A diferença está nos detalhes. Desenhos que dão vida a paredes brancas e amenizam o espaço onde ninguém quer estar, mas que as circunstâncias forçam.
No Hospital de Dona Estefânia, em Lisboa, há quilómetros de corredores, patamares incontáveis, escadas de grau espinhoso para quem as pisa, dezenas de departamentos, salas de espera, consultórios, elevadores. O melting pot exemplar para tornar uma ida ao médico ainda mais difícil do que a sua função primordial.
É por isso que as paredes do hospital pediátrico de referência em Portugal passaram a “falar” para as crianças. A transmitir-lhes serenidade e alguma bem-aventurança.
Durante as últimas quatro semanas e meia os artistas plásticos da Fundação Anouk estiveram de serviço às urgências. Não como médicos, evidentemente, mas como os pintores dos serviços de cirurgia e pedopsiquiatria.
Encontrámo-los numa das salas de espera a pintar desenhos infantis nas paredes sob o olhar atento de algumas crianças e pais.

“Isto não é decoração, queremos que ajude o mais possível as crianças numa altura complicada como é estar num hospital”, conta, de pincel na mão, Guillaume Ozon, artista plástico nascido em França e a viver na Sérvia.
Guillaume colabora seis meses por ano com a suiça Fundação Anouk, uma organização suíça sem fins lucrativos, que, desde 2008, se dedicada a humanizar (através da pintura) hospitais pediátricos, orfanatos, centros psiquiátricos e para incapacitados, lares, centros de detenção de jovens e, mais recentemente, centros de refugiados.
Nestes 21 anos de existência fizeram 180 projetos em 16 países, a grande maioria na Europa. “Cerca de 60% do trabalho tem sido em pediatria”, explica Beatriz Aristmuño, a fundadora e co-diretora da fundação.

Antes de porem a mão na massa, ou melhor nos pincéis, os artistas reúniram-se com a equipa do hospital, como fazem sempre, para discutirem os projeto. As idades a que se destinam os desenhos são importantes, assim como a temática que vão pôr em prática. Nesta terceira visita da Fundação Anouk – em anos anteriores pintaram outros serviços do Dona Estefânia – ficou decidido que o tema seriam os países.

Assim, pelos vários locais há desenhos de bonecos que, através, de imagens icónicas desses países percebemos de onde são.

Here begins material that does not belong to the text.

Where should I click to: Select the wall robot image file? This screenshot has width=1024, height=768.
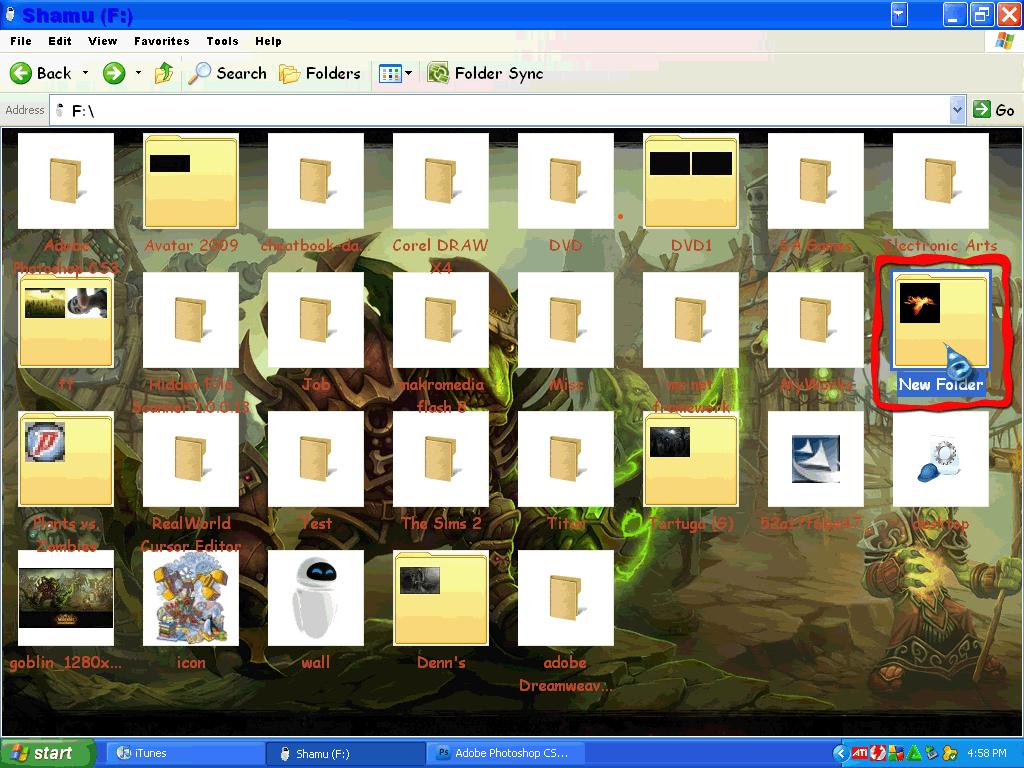[315, 598]
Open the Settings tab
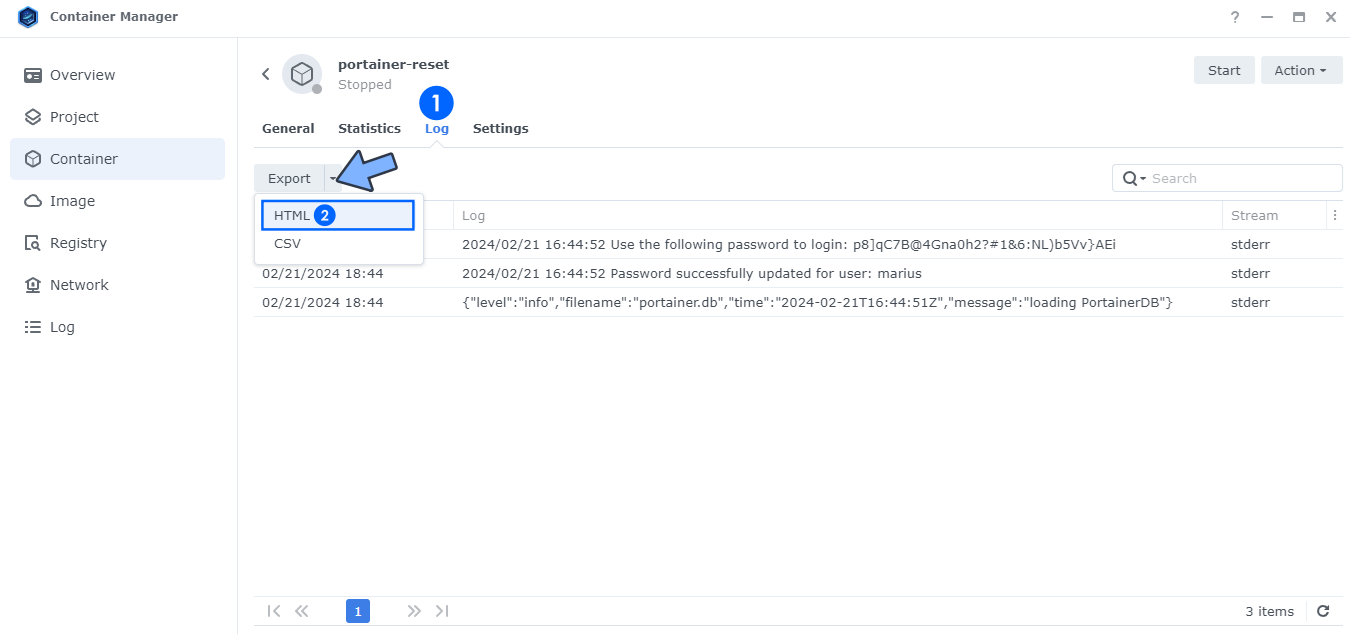Viewport: 1350px width, 634px height. [x=500, y=128]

Com uma sombrero (México), o cabelo de gueisha (Japão) ou à frente do Big Ben (Londres). Mas também há outros mais pedagógicos sobre como lavar as mãos ou atravessar a rua.

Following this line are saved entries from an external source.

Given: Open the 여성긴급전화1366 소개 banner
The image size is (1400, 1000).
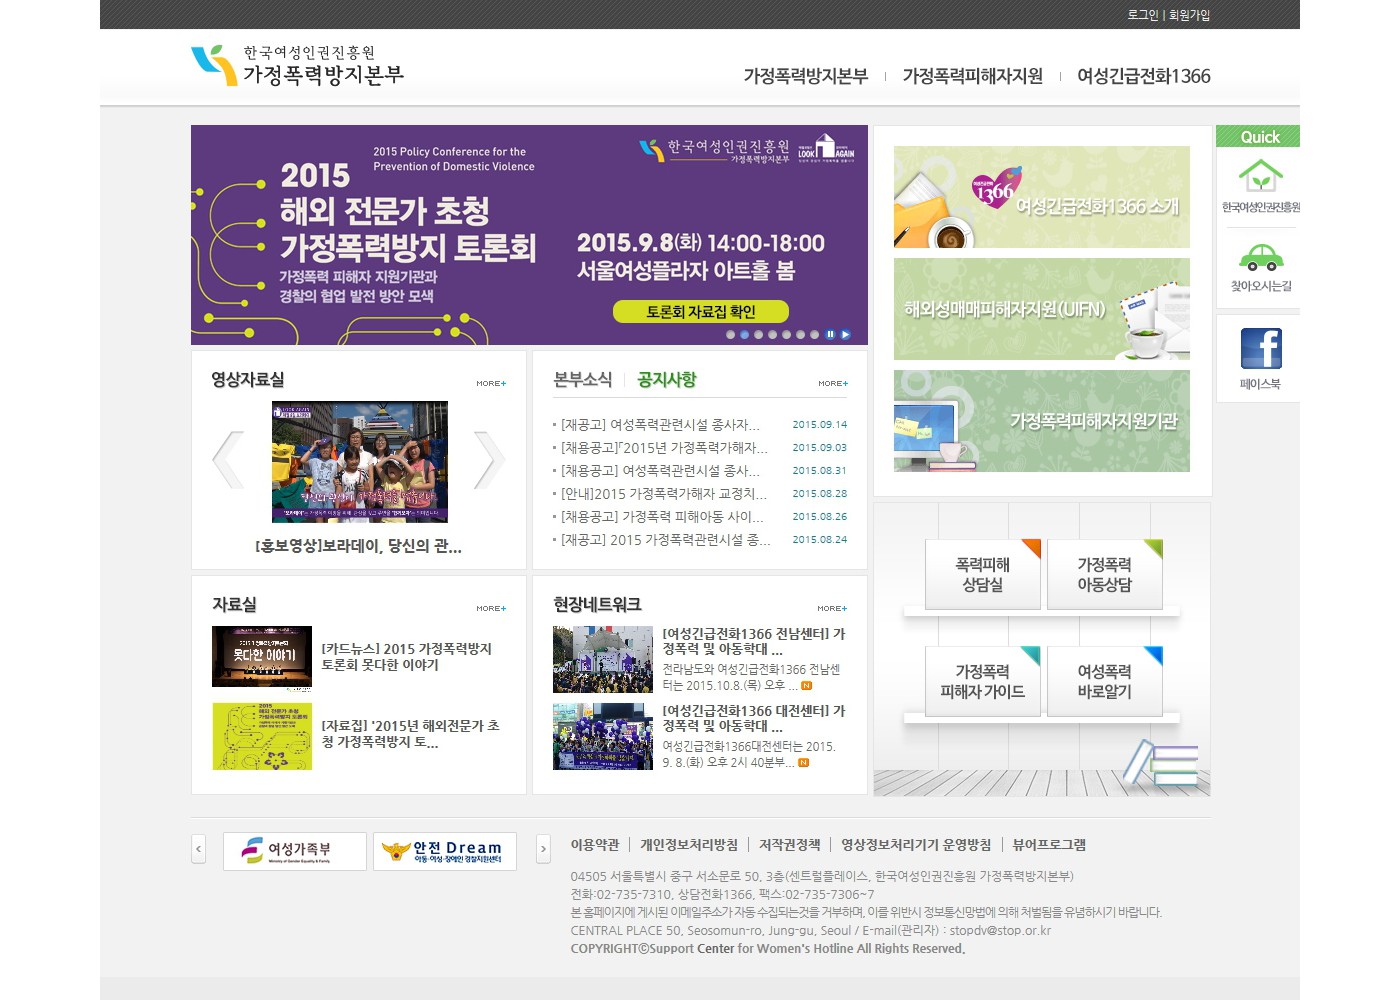Looking at the screenshot, I should 1041,197.
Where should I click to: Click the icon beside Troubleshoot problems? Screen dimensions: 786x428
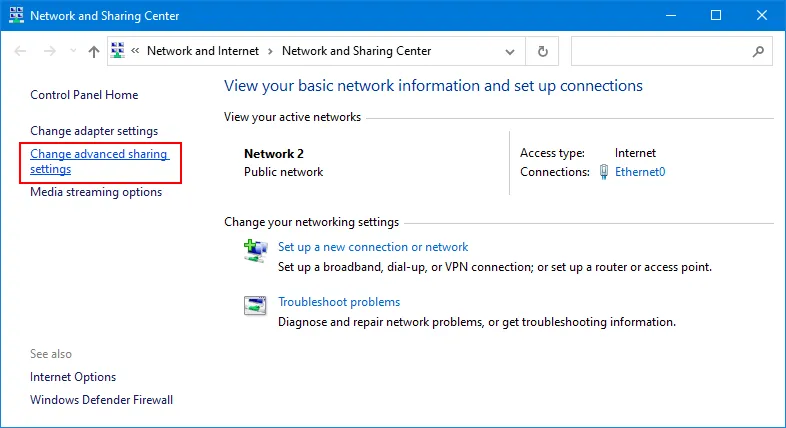(255, 306)
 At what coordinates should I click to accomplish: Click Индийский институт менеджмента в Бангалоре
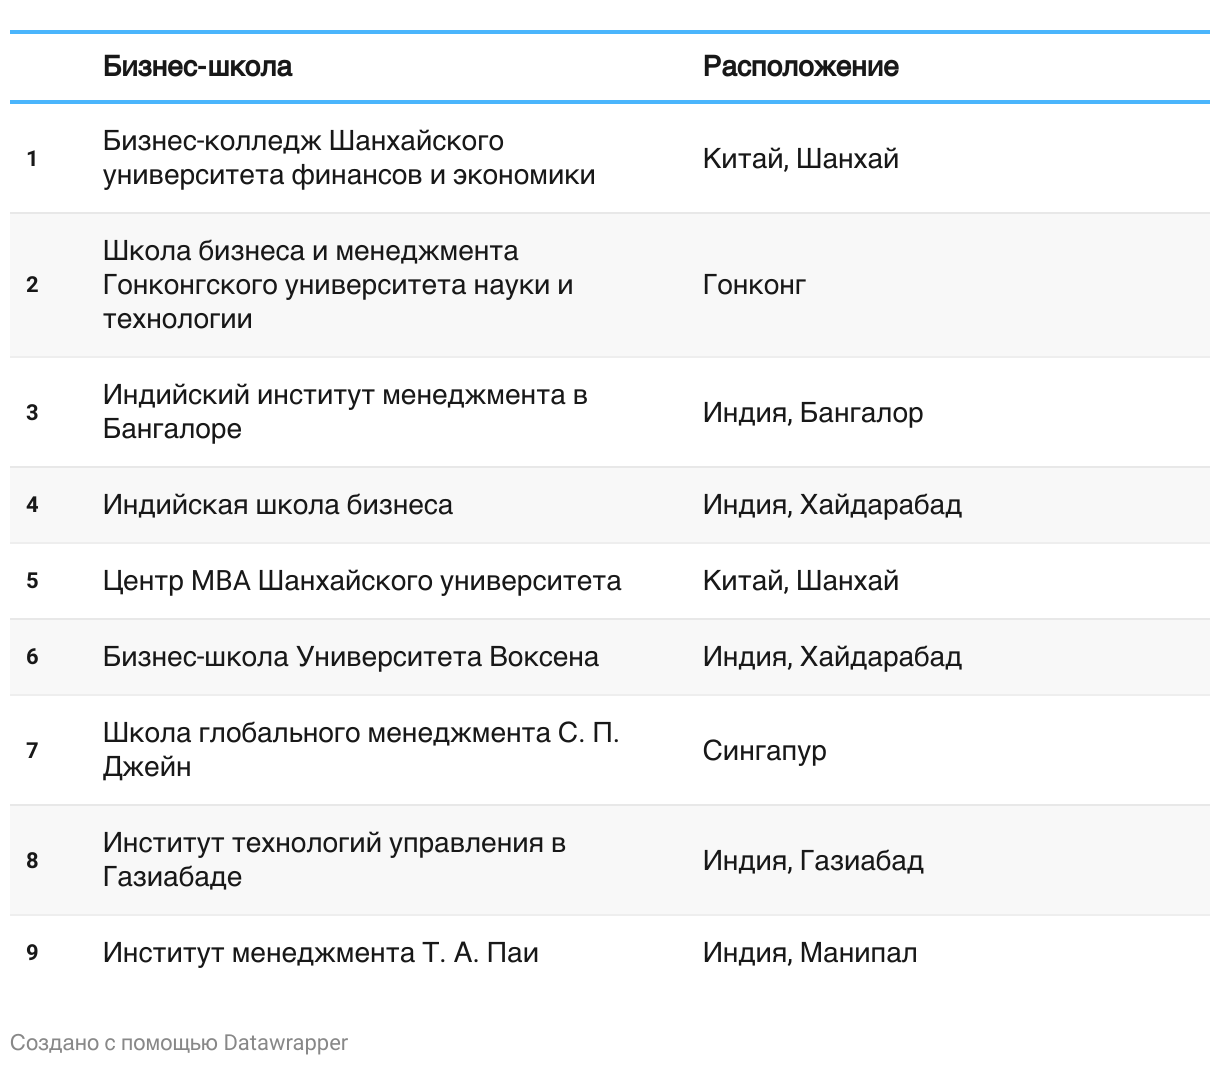[x=345, y=412]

“O objetivo é tornar o ambiente menos agressivo”, explica Cecíla Azevedo, pedo-psicóloga do hospital.
Os desenhos são sempre pintados de acordo com o ângulo de visão das crianças. Num gabinete médico, por exemplo, um está de frente para a cadeira onde a criança se vai sentar quando estiver a falar com o médico e o outro na direção da marquesa. Na zona do bloco operatório, há pinturas no teto, pois é para onde os miúdos estão a olhar quando estão deitados na maca a caminho da cirurgia.

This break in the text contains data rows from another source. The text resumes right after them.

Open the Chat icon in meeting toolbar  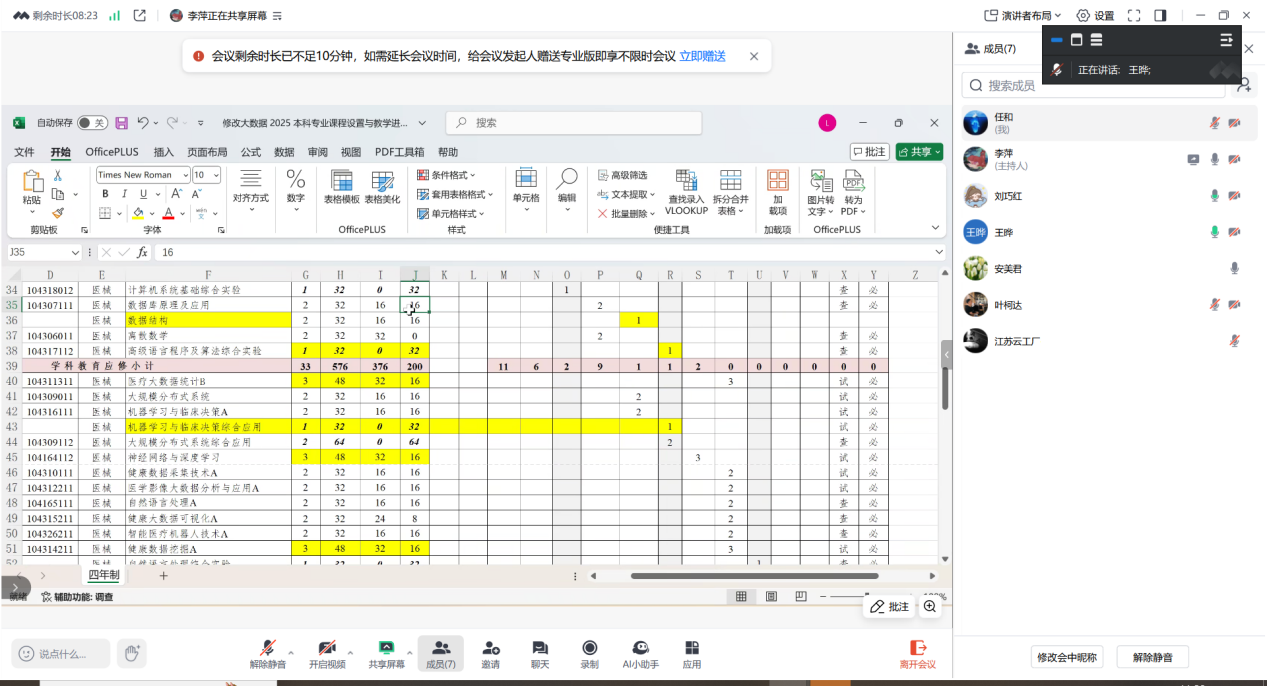pos(540,649)
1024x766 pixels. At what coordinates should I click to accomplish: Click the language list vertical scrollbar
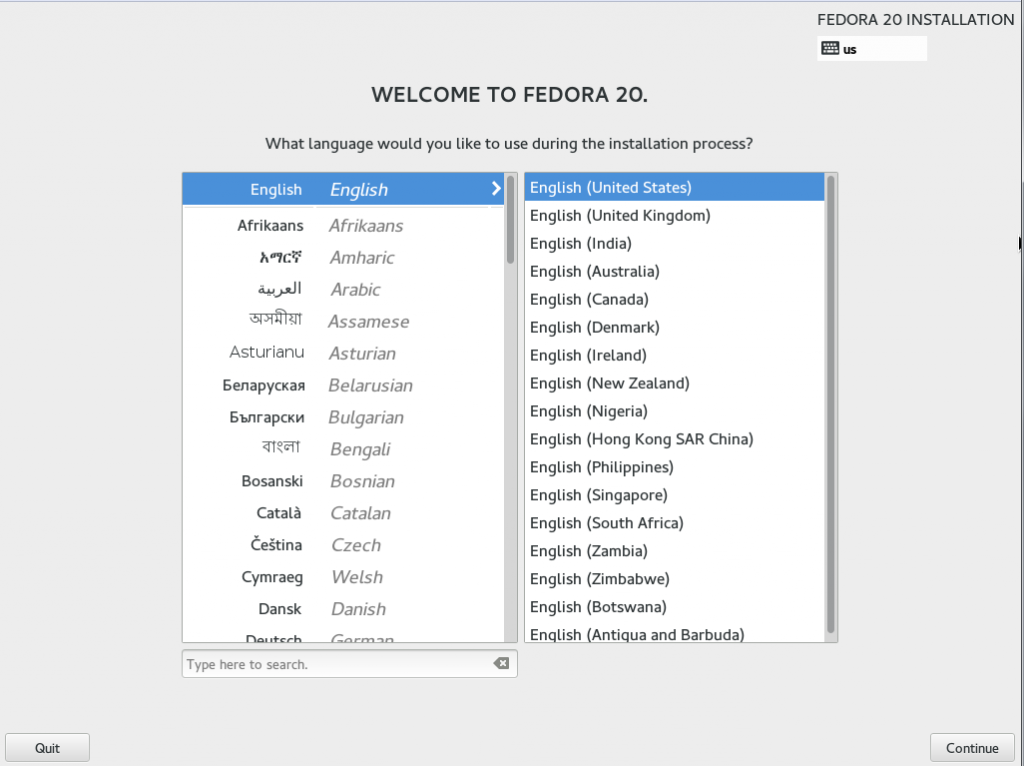coord(510,219)
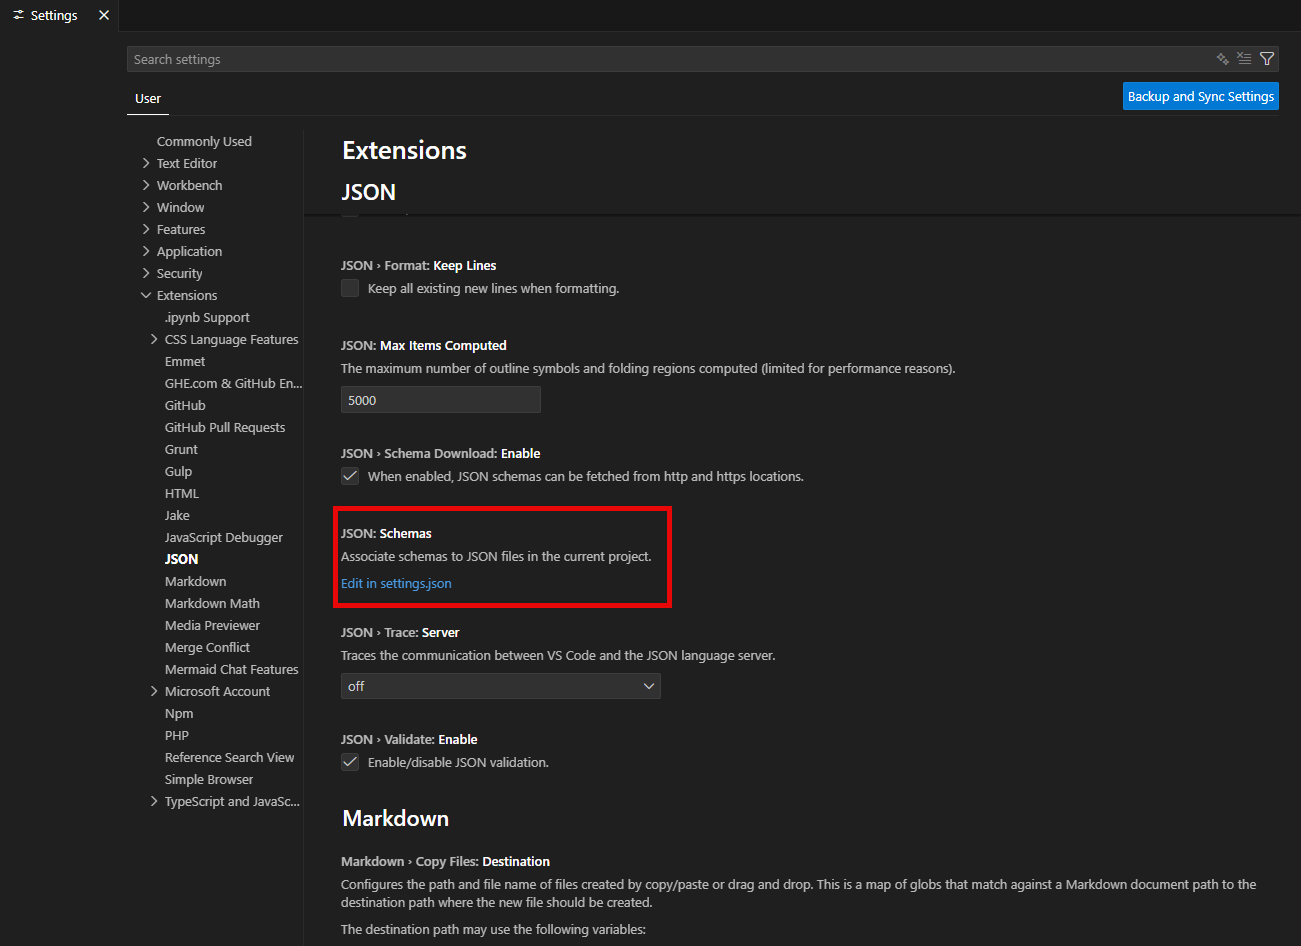Open the Trace Server dropdown
Image resolution: width=1301 pixels, height=946 pixels.
[x=500, y=686]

Em visitas anteriores, a fundação suíça ilustrou as paredes da zona de cirurgia de ambulatório e internamento de ortopedia com naves espaciais, astronautas, planetas e estrelas, e a área de internamento de adolescentes, onde até há um quarto Cristiano Ronaldo. Cada um dos locais tem desenhos e pinturas de acordo com a idade dos doentes, mas não se pense que falta coerência. “O hospital é um todo. Embora haja desenhos diferentes, são coerentes”, diz Cecília Azevedo.